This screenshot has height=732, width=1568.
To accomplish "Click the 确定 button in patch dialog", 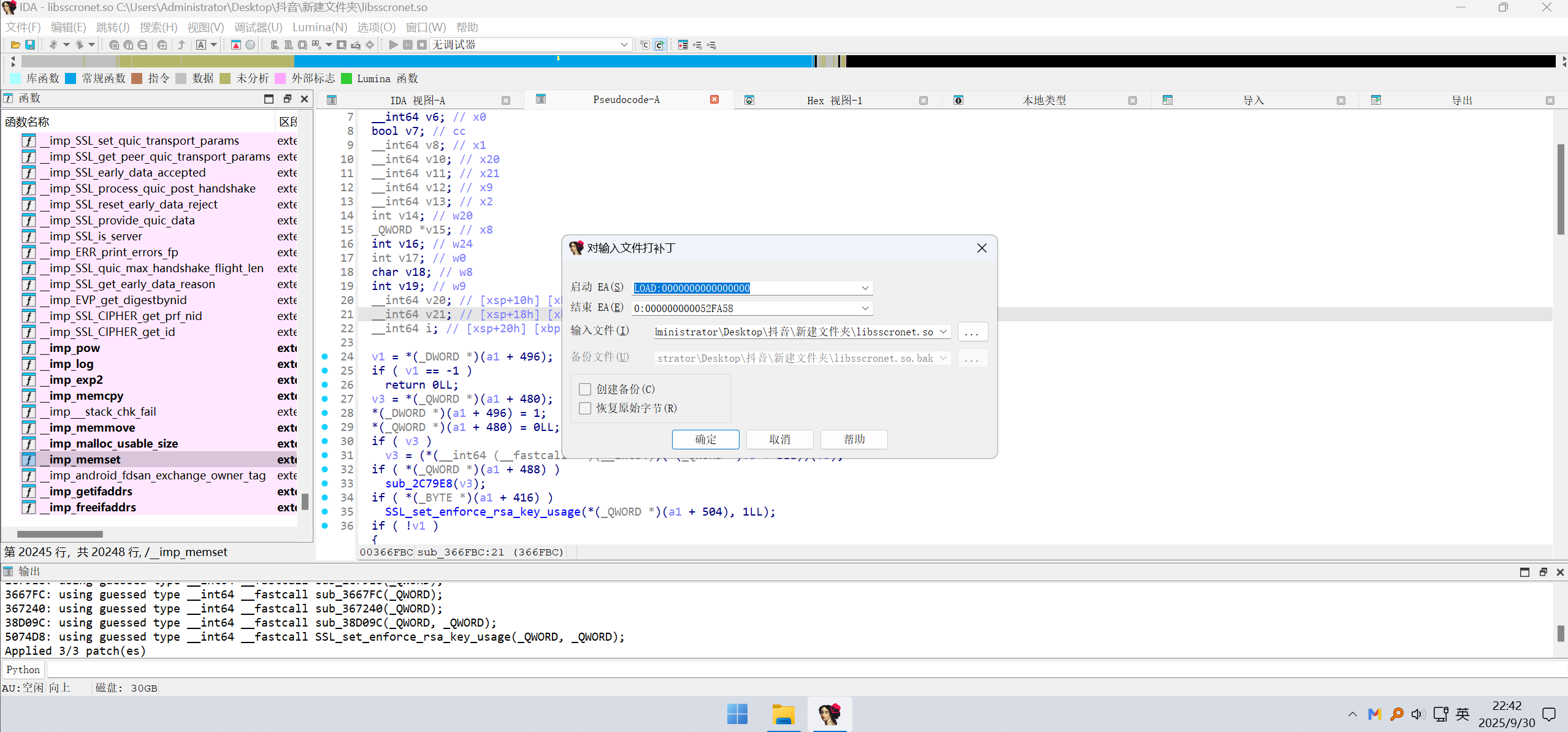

********************

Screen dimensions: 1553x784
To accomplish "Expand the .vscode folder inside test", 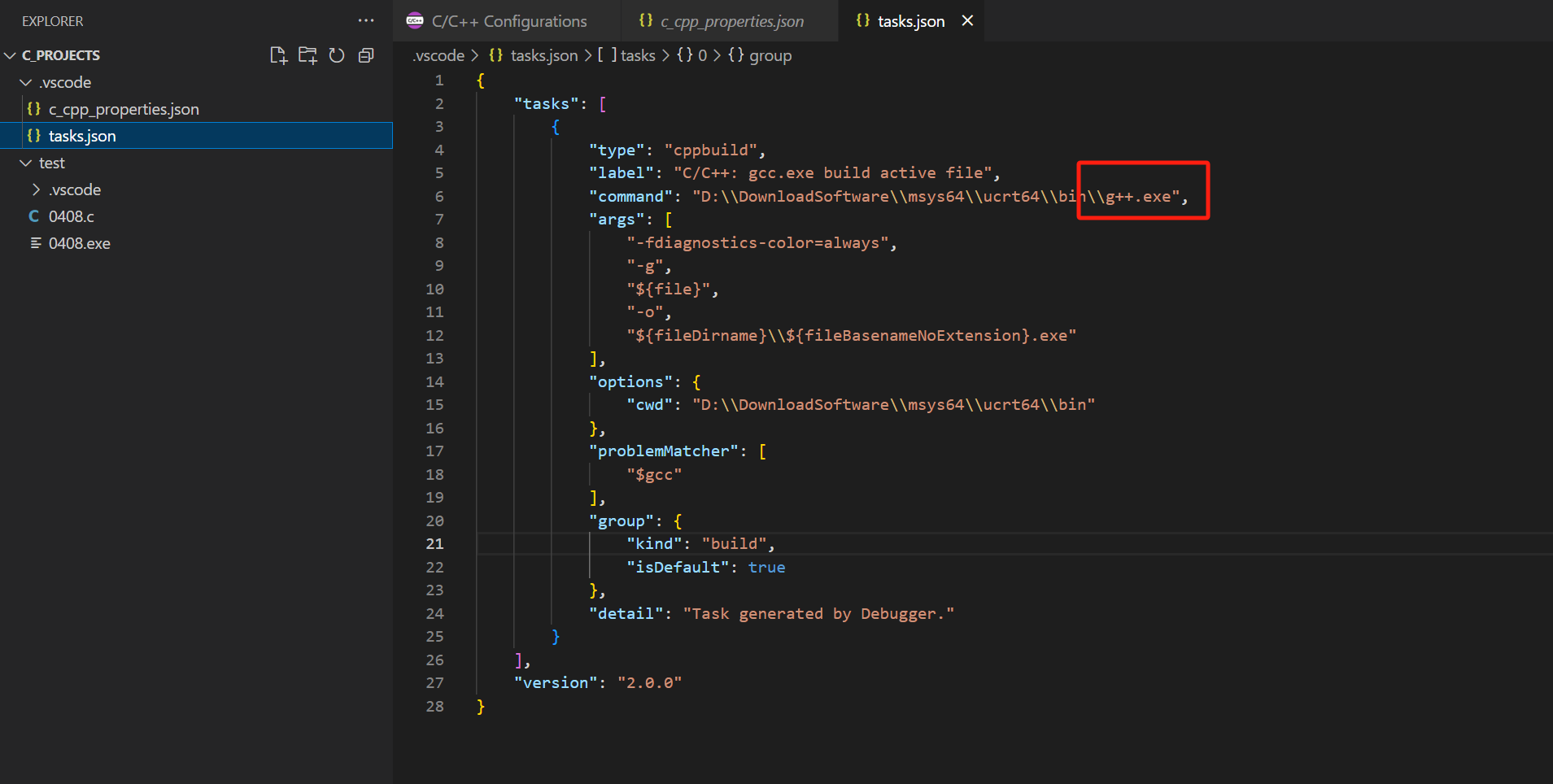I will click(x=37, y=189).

********************

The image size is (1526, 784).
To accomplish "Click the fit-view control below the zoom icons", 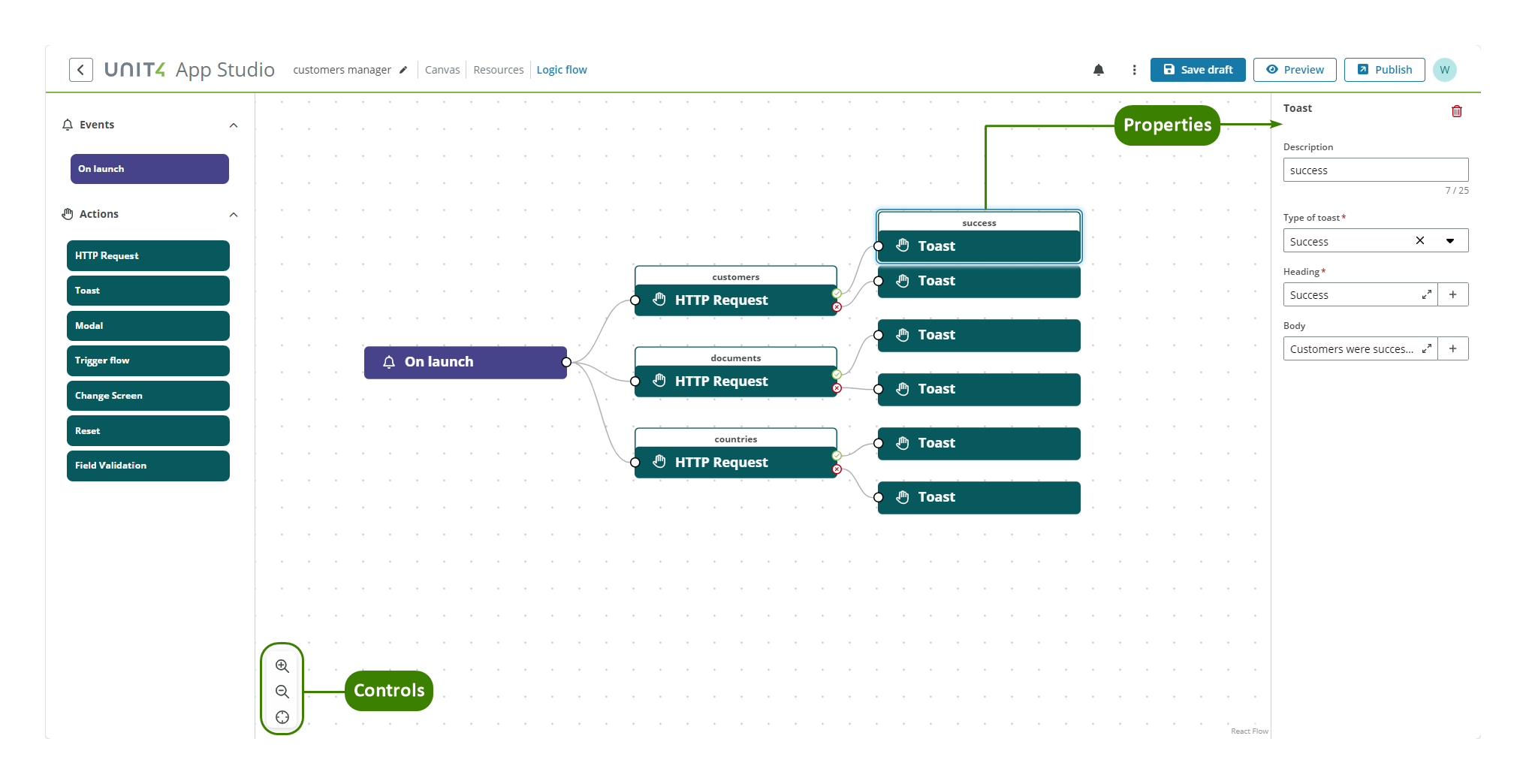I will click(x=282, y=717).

********************

Exercise objective
Within these entries, output exactly the lines starting at the one with "This screenshot has height=732, width=1568." and finishing at the one with "the 确定 button". Leave pictures out of the output.

The answer
This screenshot has height=732, width=1568.
To accomplish "Click the 确定 button in patch dialog", 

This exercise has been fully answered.